Het was December 1984 dat wij met 4 man van Schiphol naar Dahran vlogen om de “Drado” gedeeltelijk af te lossen  (kapitein en matroos werden 3 weken later afgelost) Ik wil hier even vermelden dat de Drado een kustsleepboot is van nog geen 30 meter lengte en zo’n 9 meter breed  265 ton, 2 Stork- Werkspoor hoofd motoren 8 cil. lijn van elk 1400 pk, 2 Daf gensets en een Volvo havenset.

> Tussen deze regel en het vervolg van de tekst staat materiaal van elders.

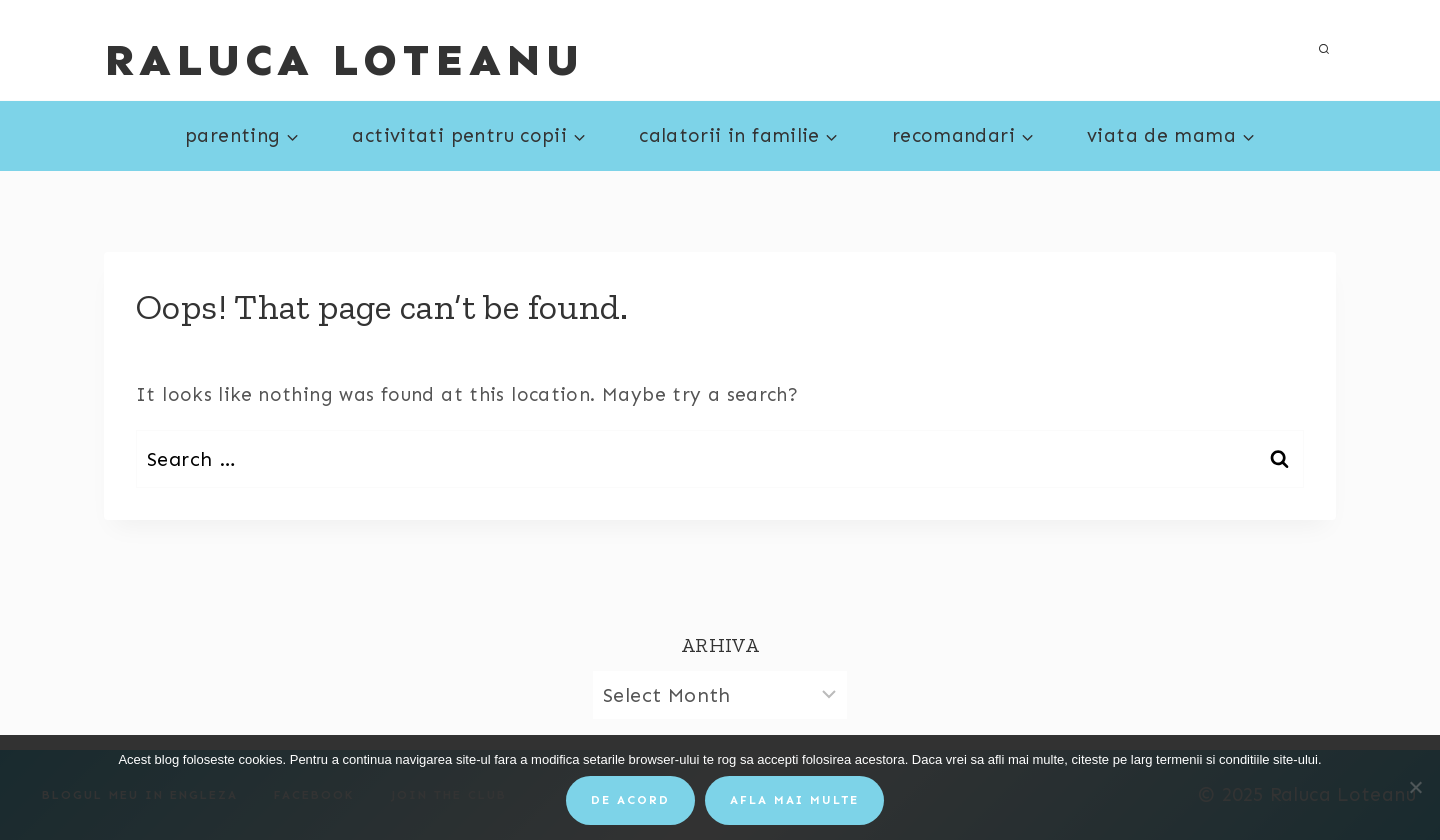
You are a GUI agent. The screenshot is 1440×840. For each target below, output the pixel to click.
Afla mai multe (794, 800)
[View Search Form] (1324, 50)
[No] (1415, 787)
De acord (630, 800)
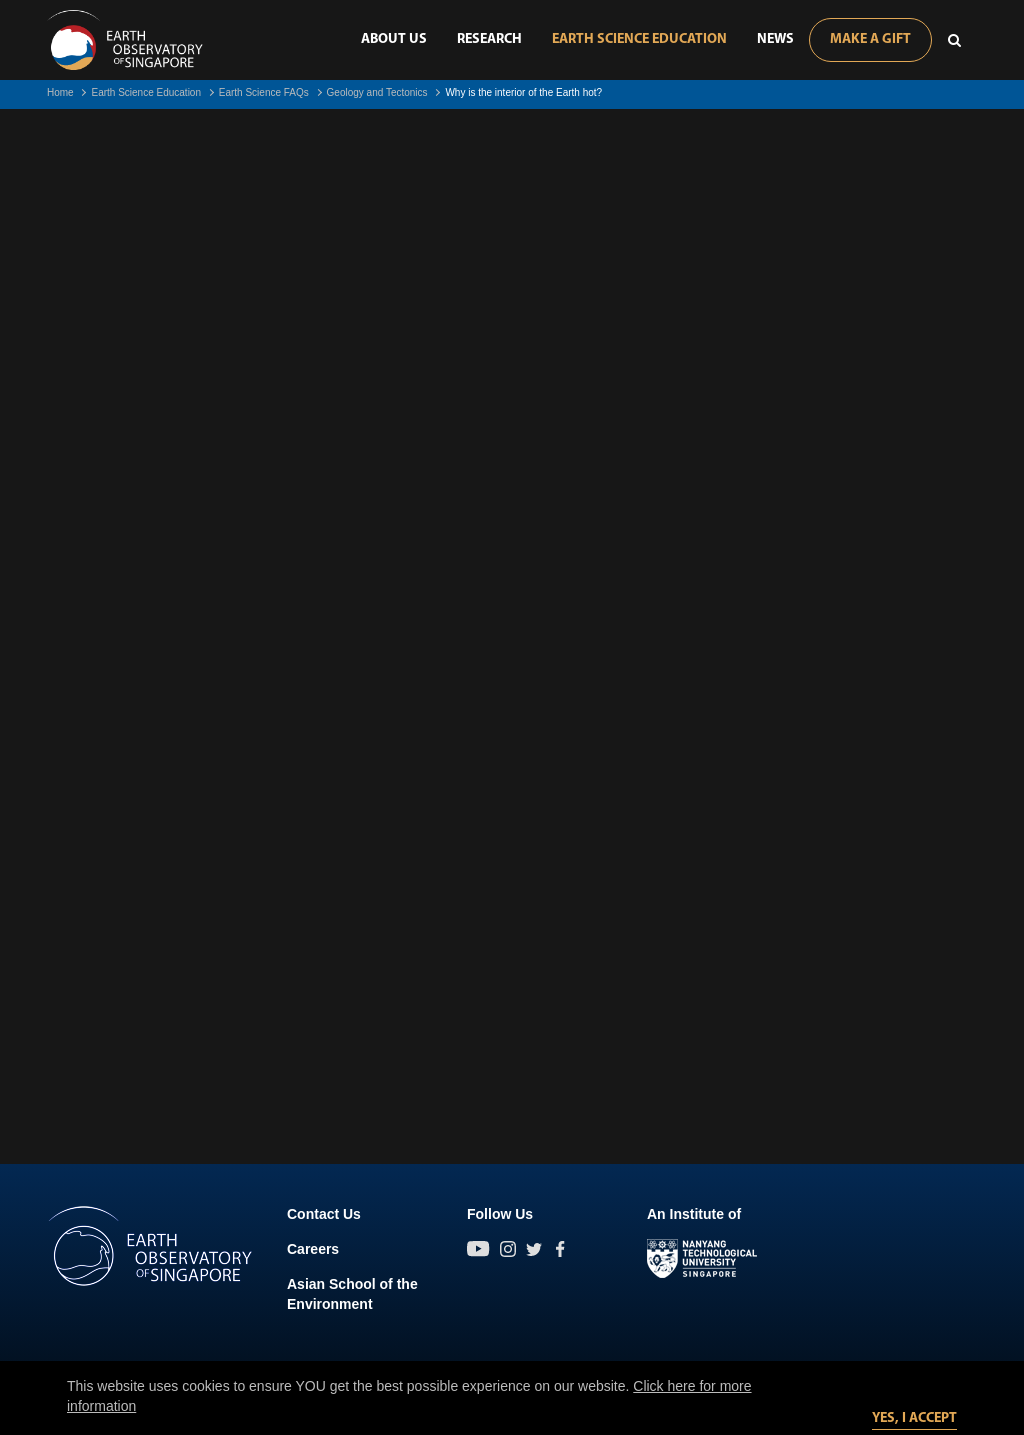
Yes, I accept (914, 1418)
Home (60, 92)
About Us (394, 39)
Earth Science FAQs (264, 92)
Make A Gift (870, 39)
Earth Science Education (639, 39)
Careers (313, 1249)
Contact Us (324, 1214)
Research (489, 39)
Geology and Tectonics (377, 92)
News (775, 39)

Na in Dahran te zijn geland en de bekende “inspectie” van onze koffers, begaven wij ons naar het wachtende busje dat ons naar Rastanura zou vervoeren. Dus wij rijen rijen rijen in dat wagentje, en na in Rastanura  op de terminal van Aramco te zijn aangekomen, (en na nogmaals 3 koffer “inspecties” op de terminal) bleek het supply schip wat ons naar de Drado zou brengen er niet was vanwege slecht weer.( de Drado was op een locatie zo’n 100 mijl noord oost van Rastanura ingehuurd voor 8 maanden om de pijpen legger “Orelia” van pijpen te voorzien die de Drado  op een “bak” achter zich had) Daar wij alleen een transit visa bezaten MOESTEN wij van de autoriteiten het land uit, en werden op een andere supplyer die daar lag afgemeerd “gedumpt” voor de nacht. De kapitein van deze supplyer een Filippijn probeerde het ons zo comfortabel mogelijk te maken, (er waren alleen banken en stoelen beschikbaar om te pitten) hij bracht ons een grote pan met brune bonen en wat andere “ingredienten”erin, wat brood en een BLOK parmezaanse kaas waar je een schuurtol bij nodig had om er wat vanaf te krijgen. (het was al 11 uur s’avonds) Afijn alles went, en de volgende morgen rond  10 uur schoot “onze” supplyer langszij, wij aan boord en na brandstof en stores geladen te hebben vertrokken we net na het middag uur naar het  “olieveld” waar de maten op de Drado  telkens aan dek in zuidelijke richting tuurden naar “onze” komst, na zo’n 8 uurtjes tuffen bereikten wij het veld, en de kapitein van de supplyer melde ons dat de aflossing de volgende morgen zou plaatsvinden vanwege een te hoge zeegang, de boys op de Drado de straal erin natuurlijk, maar hee shit happens.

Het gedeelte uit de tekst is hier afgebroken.